I find the results in Chetty, Hendren and Katz (2016) quite interesting to motivate a discussion on the neighborhood effects on social mobility and on the factors that run those effects.
Moving from the analysis of empirical regularities of social mobility to theories that explain those regularities, Nybom and Stuhler (2014) suggest that a host of factors affect mobility, and they do so with lags and often in a long-lasting manner. The literature on these neighborhood effects suggests that the “quality” of the neighborhood in which a given family lives is among these host of factors. In particular, Chetty, Hendren and Katz (2016) suggest that intergenerational persistence in income among families on the lower tail of income distribution was reduced among families with young children that were on the treatment group in the MTO experiment. Given that, they conclude that “efforts to integrate disadvantaged families into mixed-income communities are likely to reduce the persistence of poverty across generations”.
I find these results interesting, but would like to stress the importance of discussing what may drive these results. I mean, are “poorer” neighborhoods, and thus “poorer” communities less able to promote social mobility among their children per se, or are there other factors that cause these results? Some factors could have to do with increased policing and incarceration rates affecting communities from these neighborhoods, as discussed in Derenoncourt (2019), or the high supply of low skilled labor in local labor markets, as discussed by Boustan in her work on the Economic effects of living in an ethnic enclave.

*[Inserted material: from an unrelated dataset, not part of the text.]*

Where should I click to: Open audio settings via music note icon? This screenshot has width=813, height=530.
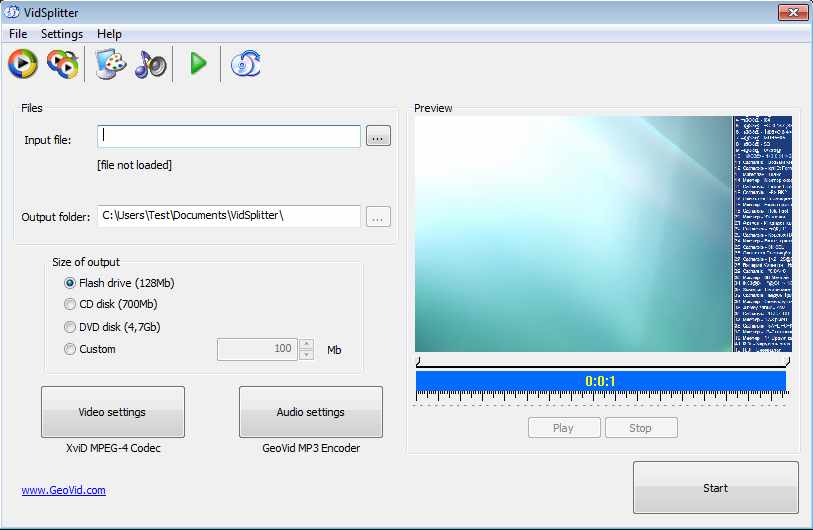pos(151,64)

Understanding the drivers through which neighborhoods affect social mobility is quite important for policy design. It seems to me that a Moving to Opportunity e experiment has as an underlying assumption that poorer neighborhoods hurt mobility per se, while programs of direct intervention, such as the Harlem Children’s Zone cited by Max, seem to suggest that the causality runs from other factors that are prevalent in these neighborhoods.
Finally, I want to suggest that it is important to incorporate in such research a qualitative appreciation of subjective results of displacing people from their neighborhoods. My concern is that belonging to a given neighborhood is often part of one’s identity and one’s self perception. Lower income neighborhoods often host immigrant communities that find in such neighborhood a safe geographical area to practice their culture and to build social relations among equals. While we can find positive results on mobility and children’s mental health of moving families from lower income to mixed-income neighborhoods, there may be important social results that will hardly be captured in a quantitative analysis of such experiments. Results that may have social and political implications that may conflict with the way we collectively think that societies should be organized and how pluriculturality should be addressed in urban environments.